Monday, November 14, 2022

The Return Of Trump Dubya

The least-noticed development of the midterm elections' aftermath is this one: CNN continues at greater length in a story:

The Struggle for Freedom event will take place on Wednesday, in partnership with the Freedom House and the National Endowment for Democracy, at the George W. Bush Presidential Center.

This will be the first public discussion between Zelensky – whose participation will be virtual – and the former president, following a private meeting they had earlier this year. After that initial meeting Bush called Zelensky the “Winston Churchill of our time.”

Both Dubya and his father have scrupulously followed the traditional protocol whereby former presidents maintain a low profile and don't normally engage in political dialogue after leaving office. Here, Dubya is pushing that adherence to the limit by very visibly endorsing a particular foreign policy that's been controversial at home. On one hand, I find this reassuring; at least in comparison to both Trump and Biden, Dubya, for all his faults, is much closer to a functional adult at this stage.

But let's see if we can peek behind the scenes at what this really means. Although Dubya is as close as we have to an adult, he isn't eligible to be reelected to the presidency and probably isn't interested in any other office. He's standing in for someone or something else. On the other hand, his chief proxy, Liz Cheney, daughter of his vice president, is a lame duck at the end of her own political career. For whom is he acting, then?

The answer is fairly clear, he's acting on behalf of Volodymyr Zelensky, the only consequential leader now on the world stage. Biden is on a whirlwind tour of climate conferences, the US election is uncertain with no clear Republican leadership, the UK conservatives are in a muddle, the Putin state is in crisis, and every other European leader has been upstaged by Zelensky, who de facto controls NATO and EU policy without being a member of either.

Let's consider as well the effect Zelensky has had on the US political environment. In summer 2021, Biden singlehandedly ordered the Kabul debacle. Had the Russian invasion of Ukraine not developed the way it did, the 2022 midterms might have been very different. By not fleeing Kyiv in a US C130 as Biden offered, Zelensky saved him from another disaster and created not just a distraction but a whole new issue that quietly saved the congressional Democrats. They were aligned with Winston Churchill; the Republicans wanted to appease Hitler. Joe Kemp apparently lost his House race in WA-03 over just this question.

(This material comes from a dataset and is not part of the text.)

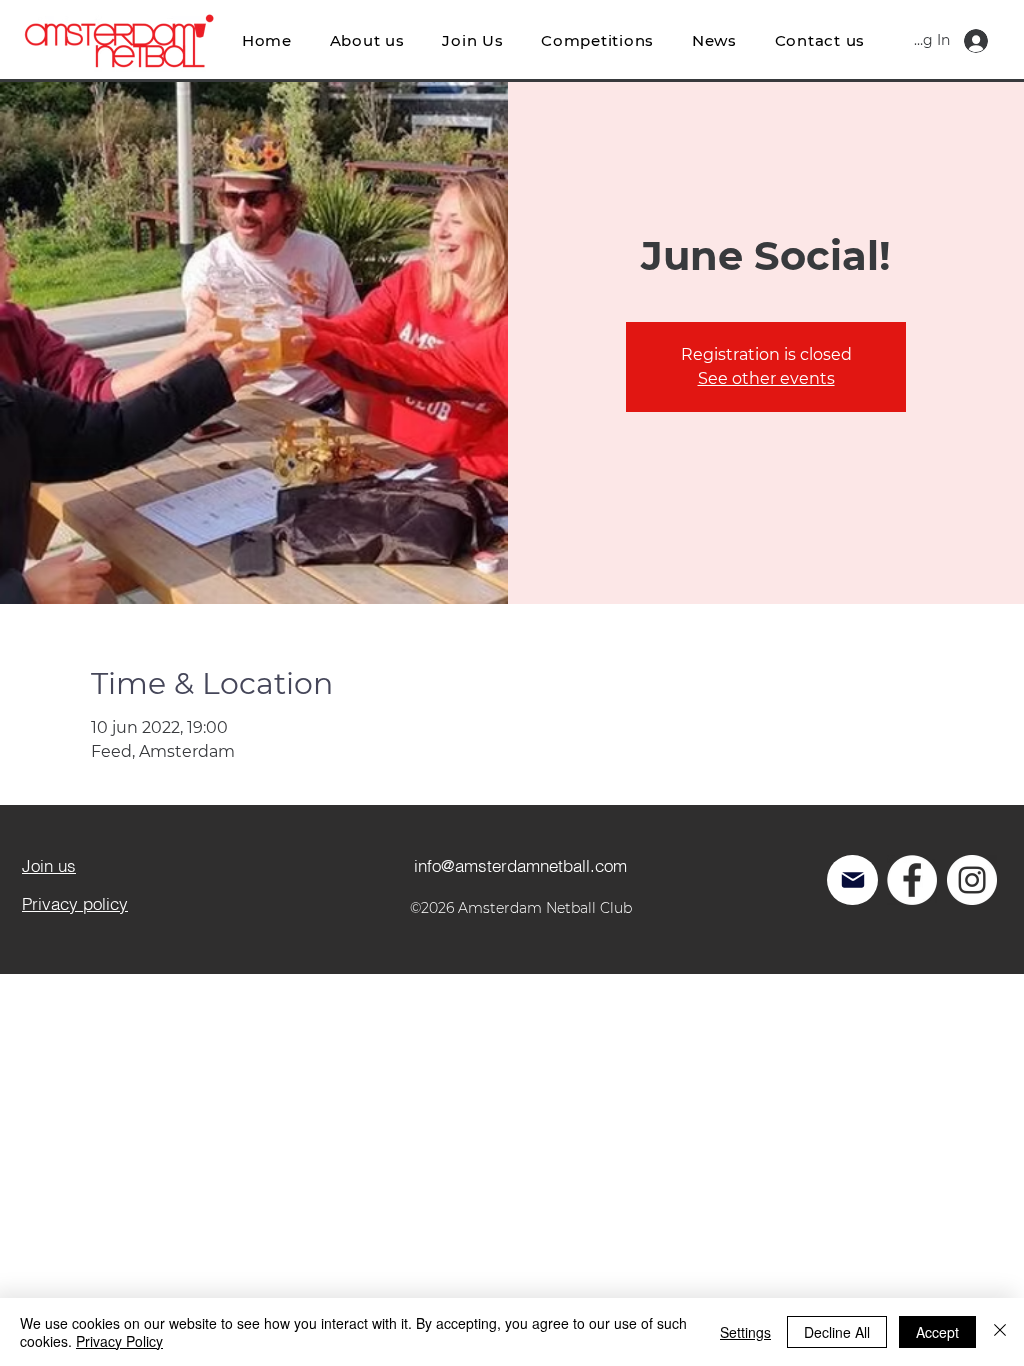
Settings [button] (745, 1332)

Dubya is copacetic with this. Not only that, but we may be sure this public conversation with Zelensky has the tacit approval of Secretary Blinken, if Blinken himself wasn't the instigator. But wait a moment -- Dubya's foreign and defense policies were neoconservative, and neoconservatives have been out of favor since public frustration with the Second Gulf War helped defeat Republicans in 2008. The Obama policy, which had been the default for Biden as well, was to draw down from Iraq and Afghanistan, de-emphasize Israel, and build up Iran as the regional power broker. How's that working out?

At the same time, Trump, who has made few specific comments on the Ukraine war other than to say it wouldn't have happened if he'd been president, had a policy of treating Russia as a near peer of the US, granting it autonomy over a sphere of interest that included Ukraine provided it didn't rock the boat. The problem for Trump is that this policy has been overtaken by events; Russia did rock the boat big time. The best estimate we can make is that Biden's Kabul debacle led Putin to miscalculate and believe Biden, a weaker figure than Trump, would not react to a renewed invasion and annexation of Ukraine.

The miscalculation left Zelensky out of the equation, but neither did Putin figure in his own military incompetence. The political consequences for Russia are yet to be determined, but the political consequences for the US are beginning to emerge, especially a return of neoconservative foreign and military policy. This has most visibly taken the form of the neoconservative Institute for the Study of War, led by the prominent neoconservative Frederick Kagan, becoming the chief articulator of US Ukraine strategy, unabashedly pro-Zelensky. Zelensky is an authentic figure, as Dubya says someone at the Winston Churchill level, whom I don't think either Biden or Trump can easily relate to or appreciate. But as of yesterday, the ISW clearly expresses what has been, and according to Dubya will continue to be, US policy:

Ukraine has by no means liberated the minimum territory essential to its future security and economic survival even with the victory in western Kherson, finally. The city of Melitopol and surrounding areas, the Zaporizhzhia Nuclear Power Plant, land on the east bank of the lower Dnipro River, and territory in Donetsk and Luhansk oblasts are all vital terrain for Ukraine, as ISW has previously argued.

. . . Ukrainians and the West must bend every effort toward enabling the liberation of those lands as rapidly as possible before worrying about what lies beyond them. Momentum is an important factor in war. Ukraine has it now. Kyiv and its partners must make the most of it.

Dubya is back. The neoconservatives have in fact been back since February. At this point, I think both Biden and Trump are irrelevant, but we don't know what else will come, except that the real leader of the free world has turned out to be the former actor and comic Zelensky.